In April’s 24×7, an article, “New Group Offering a Different Certification Plan For Refurbishers,” expressed concepts that are wrong and dangerous to the used medical equipment industry. The statement, “A code of ethics is no substitute for technical competence,” must be considered in the context of the real world. News programs like 60 Minutes run undercover sting operations on auto mechanics, insurance companies, truck rentals and travel agents, all of whom enjoy professional accreditation, because those industries are burdened by many unethical participants. This problem is so common it makes Mr. Tuft’s statement laughable.
IAMERS (the International Association of Medical Equipment Remarketers and Servicers) began seven years ago in response to the poor reputation the used medical equipment industry earned due to the shady activities of a few repeat offenders. Some of these companies implied they had FDA certification. Many are now out of business, but only after hurting many sellers and buyers.

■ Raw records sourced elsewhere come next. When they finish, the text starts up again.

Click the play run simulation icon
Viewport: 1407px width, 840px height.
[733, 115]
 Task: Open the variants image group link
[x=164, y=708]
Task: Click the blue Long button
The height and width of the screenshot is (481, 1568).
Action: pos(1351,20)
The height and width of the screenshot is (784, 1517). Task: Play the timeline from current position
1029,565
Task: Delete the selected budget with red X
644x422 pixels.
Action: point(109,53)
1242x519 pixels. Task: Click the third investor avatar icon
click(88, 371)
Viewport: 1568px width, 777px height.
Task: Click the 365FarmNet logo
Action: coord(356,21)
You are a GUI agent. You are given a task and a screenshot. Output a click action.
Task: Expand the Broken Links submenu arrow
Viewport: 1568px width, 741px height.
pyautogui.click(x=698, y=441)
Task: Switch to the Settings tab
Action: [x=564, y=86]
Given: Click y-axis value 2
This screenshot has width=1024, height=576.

IAMERS sets high standards for ethics and professionalism. We help members meet those standards through educational programs and our ethics committee’s complaint process. When a member or non-member, has a complaint with an IAMERS members business practices, the Ethics Committee decides the merits based on factual evidence. There are three levels of sanctions that can be enacted including expulsion.
The FDA came to IAMERS to determine if our industry required outside regulation. IAMERS prevented the imposition of regulations with onerous paperwork responsibilities that would have followed. IAMERS with AAMI led an industry coalition that has structured workable self-regulating guidelines the FDA has accepted. This demonstrates IAMERS leadership in the used medical equipment industry. We have led the battle to reopen China to used medical equipment Our activities enhance our marketplace.
It is distressing that Mr. Tuft chooses to link a commercial e-commerce venture to his professional association. This is an unethical relationship. How can an association be impartial and credible while reaping profit from a transactional site only their members belong to? Isn’t this the fox guarding the chicken coop?
Mr. Tuft has it backwards, in reality “technical competence is never a substitute for ethics.”
We missed seeing the Postcards feature in recent issues of 24×7 magazine. Hope this doesn’t mean you are doing away with it. It is a great way for our professions to keep in touch with what other organizations are doing and get ideas from their activities. It is hard to keep interest piqued, keep ideas fresh, to keep members involved and attract new ones. I think professional organizations legitimize our contributions to the biomedical field and the medical community at large. We have lots of new ideas and a great July meeting planned in a few weeks. Is the omission of Postcards just a temporary thing or is it kaput? Hope not!
Rich Ogg, CBET
Muskogee Regional Medical Center
Chairman of TABETA, Tulsa Okla.
The Postcards are not kaput! Each issue of 24×7 is a game of musical chairs and when the music stops and we go to press, we’re always forced to leave a few good things out. We’ll make a special effort to save a chair for Postcards in the future, so keep on sending us your local association news and ideas!